* [Your objective] The lines below must be transcribed exactly as given, with the images removed.

----

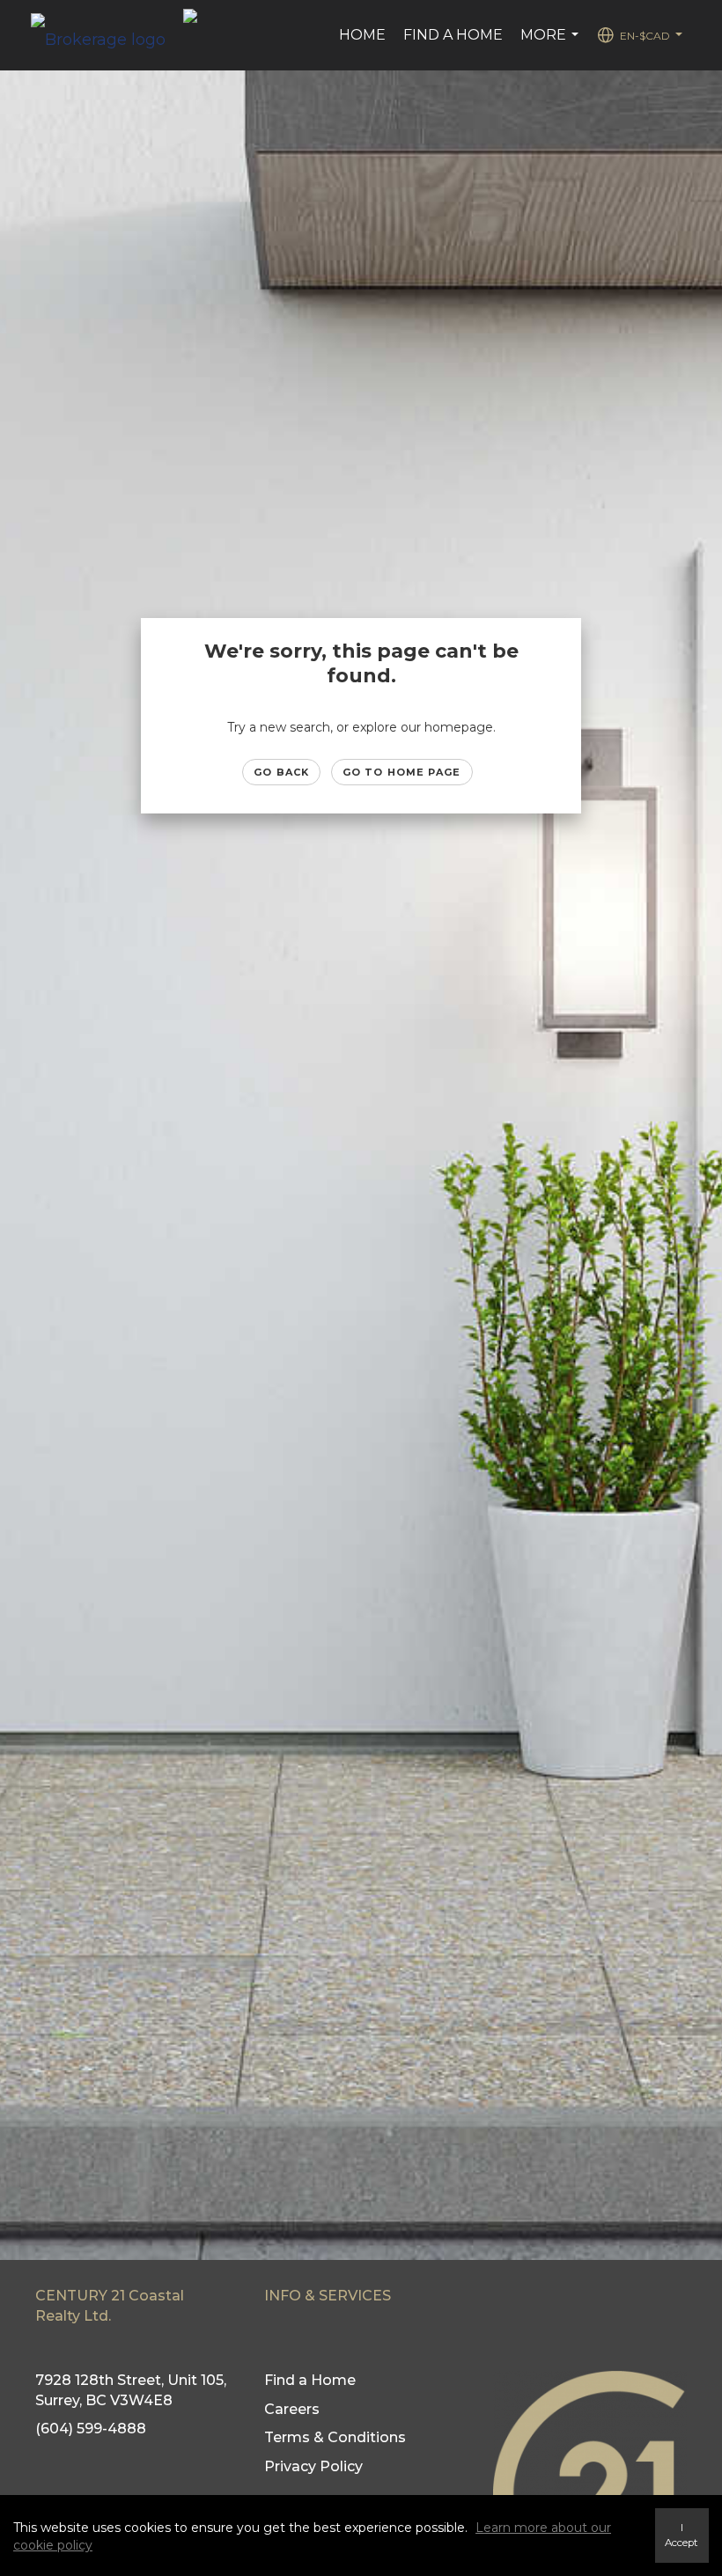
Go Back (281, 772)
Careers (292, 2409)
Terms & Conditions (335, 2437)
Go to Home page (402, 772)
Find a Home (453, 34)
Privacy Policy (313, 2466)
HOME (362, 34)
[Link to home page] (107, 35)
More (551, 44)
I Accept (681, 2535)
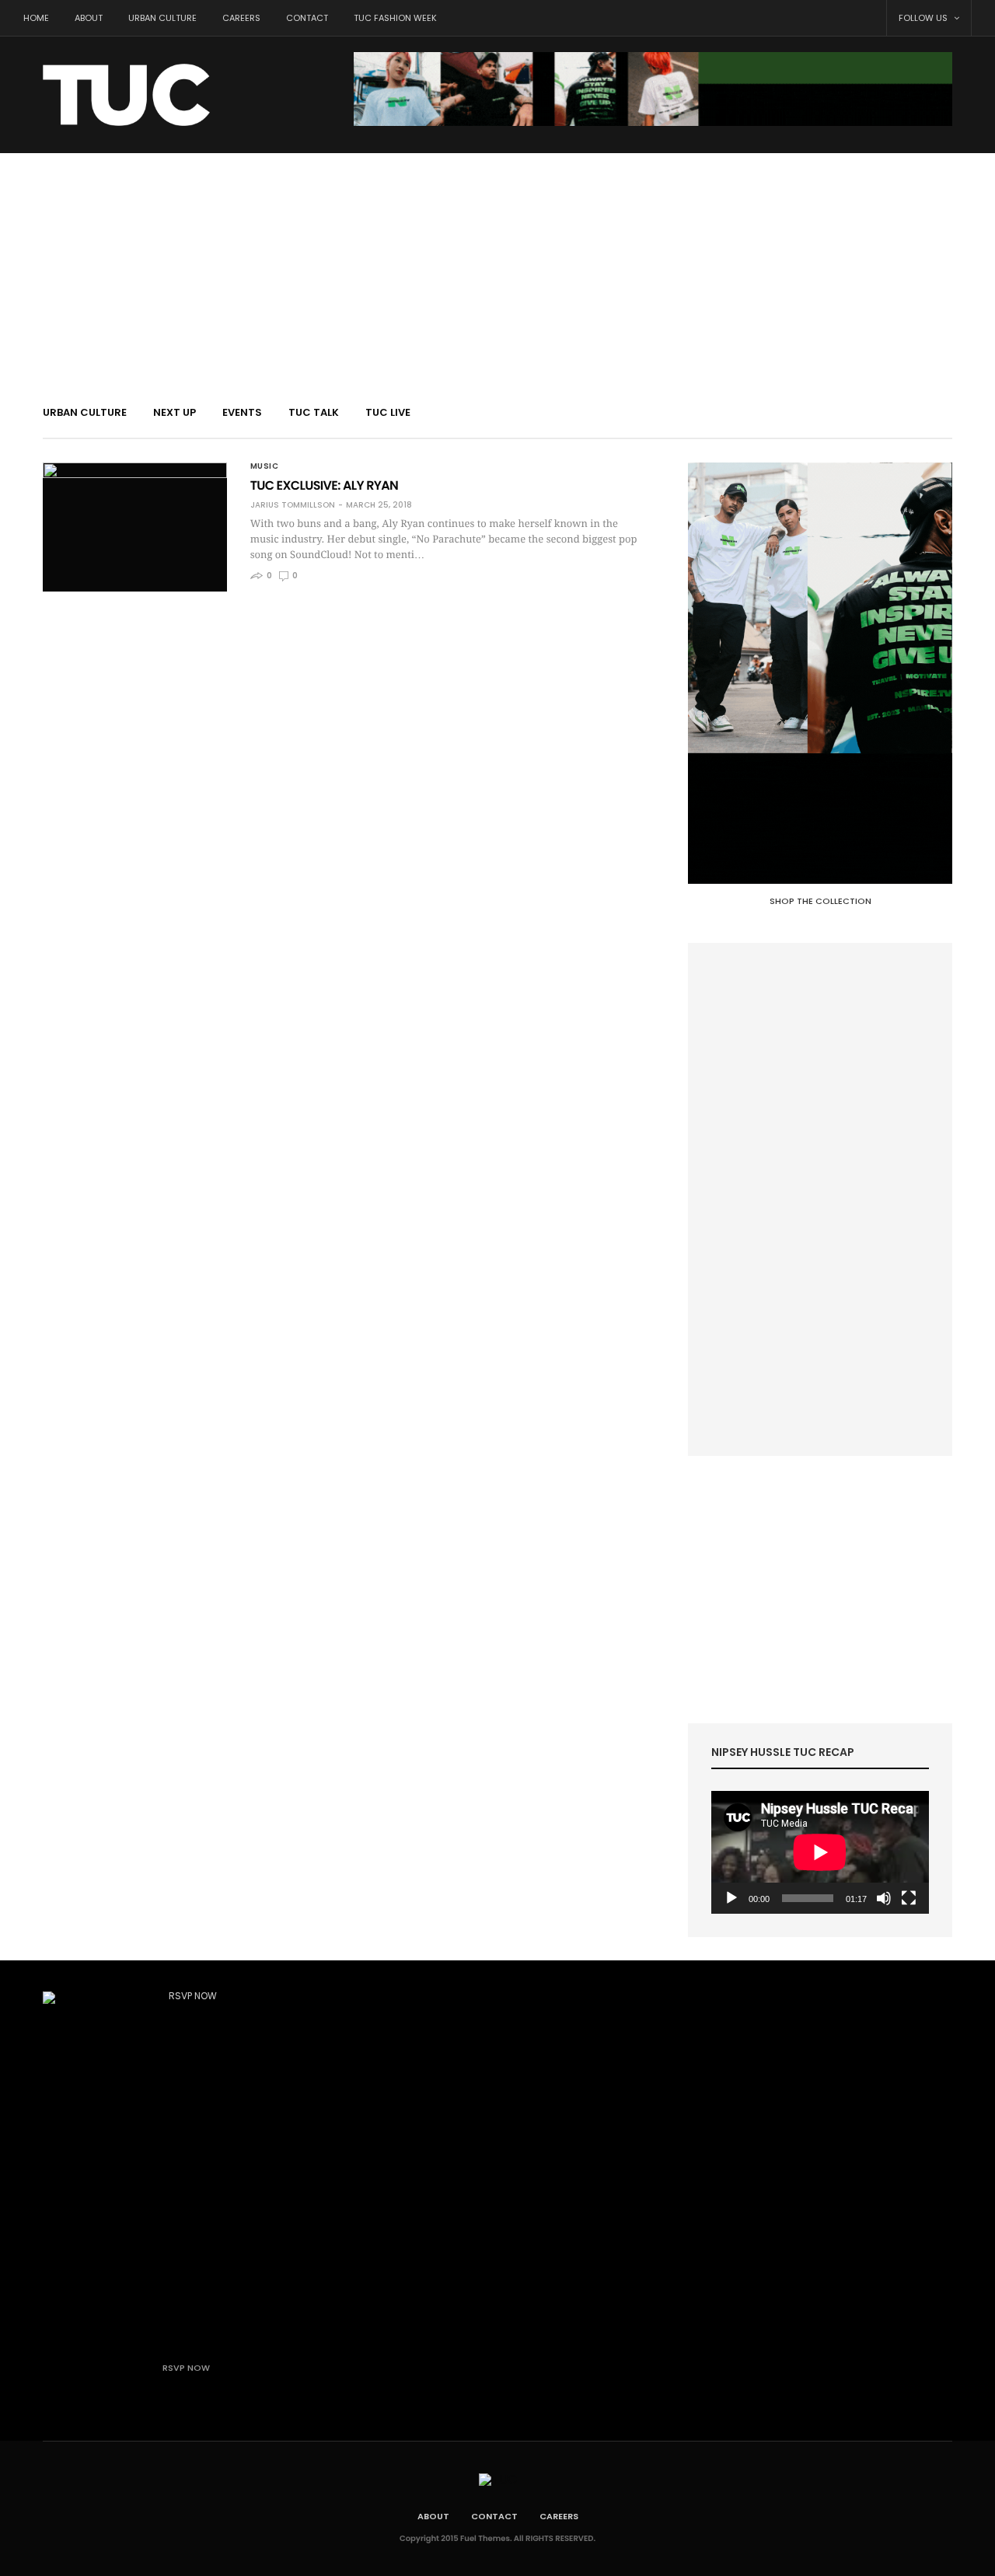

----

* [Finished exercise]
Go Back (281, 772)
Careers (292, 2409)
Terms & Conditions (335, 2437)
Go to Home page (402, 772)
Find a Home (453, 34)
Privacy Policy (313, 2466)
HOME (362, 34)
[Link to home page] (107, 35)
More (551, 44)
I Accept (681, 2535)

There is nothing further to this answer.